## DESCRIPTION OF THE TASK
Will you write out, word for word, every line from the one with "This screenshot has width=1440, height=780." to the final line of the data below, with the pictures left out?

## DATA FOR THIS TASK
════════════════

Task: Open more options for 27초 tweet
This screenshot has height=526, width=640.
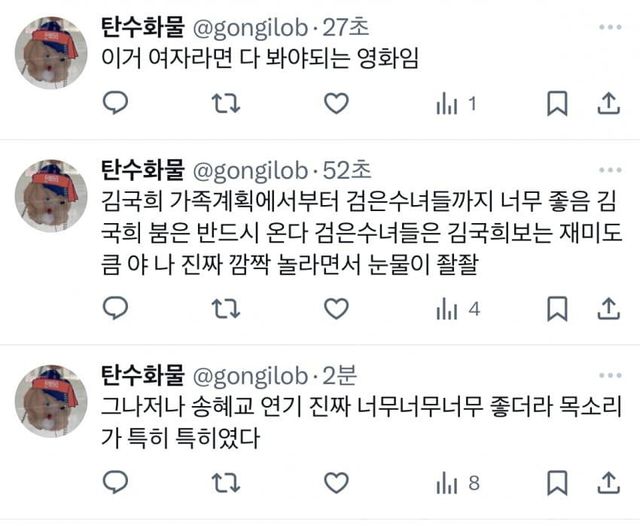Action: [x=610, y=27]
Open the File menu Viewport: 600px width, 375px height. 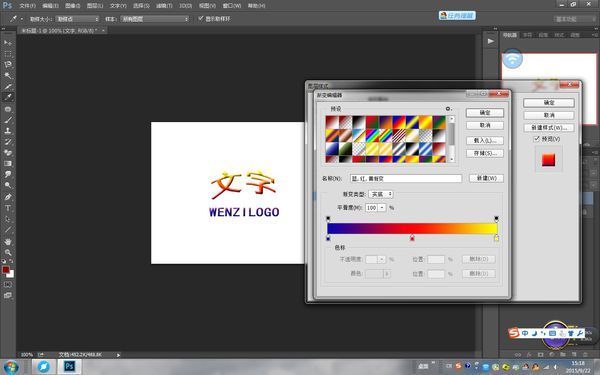pyautogui.click(x=27, y=6)
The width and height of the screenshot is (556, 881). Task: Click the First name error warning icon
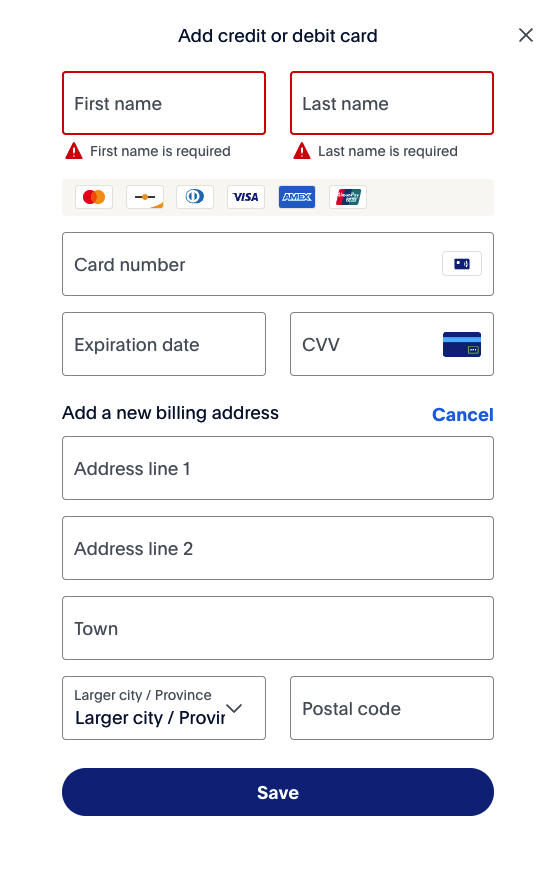[x=74, y=151]
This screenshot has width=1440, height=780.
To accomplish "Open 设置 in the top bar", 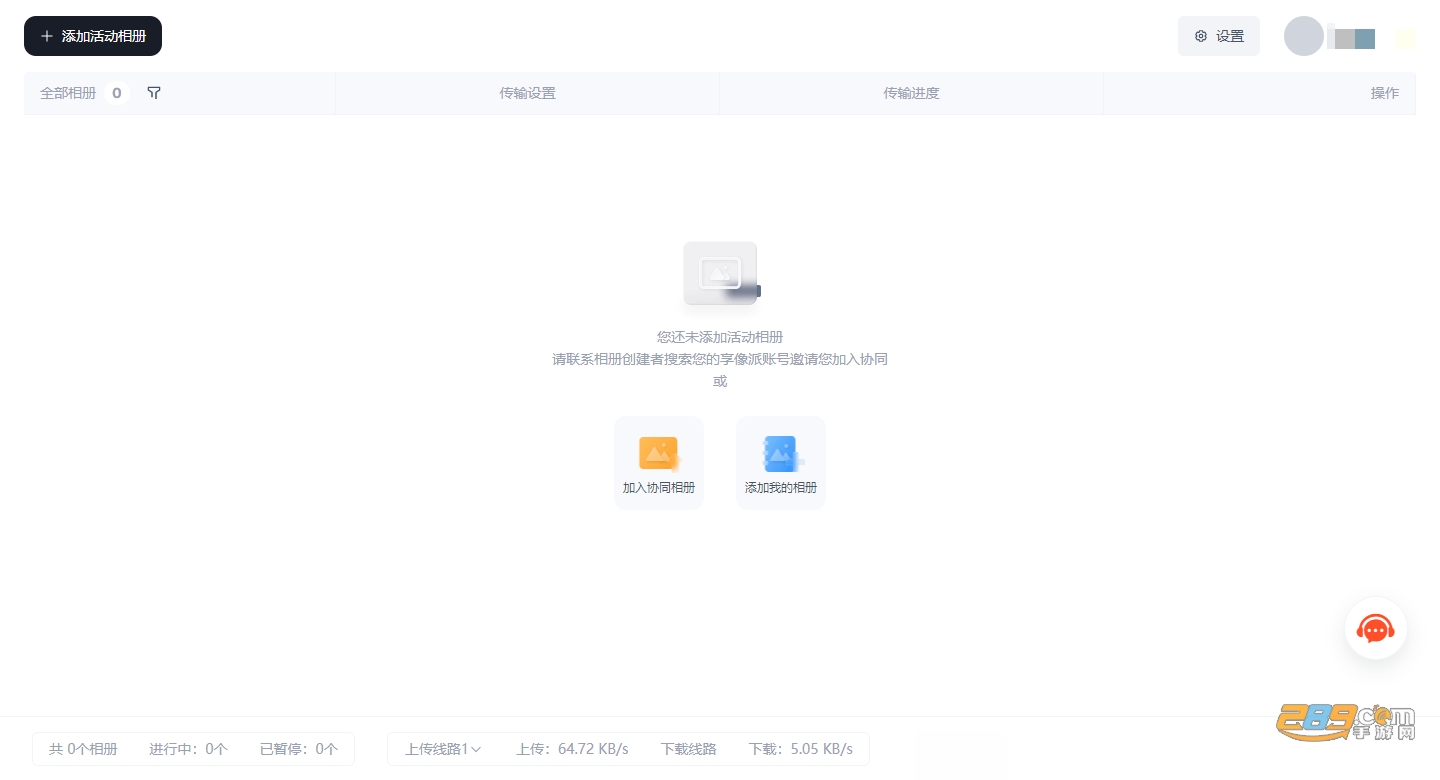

════════════════

## SOLUTION TO THE EXERCISE
This screenshot has width=1440, height=780.
To accomplish "Open 设置 in the top bar", 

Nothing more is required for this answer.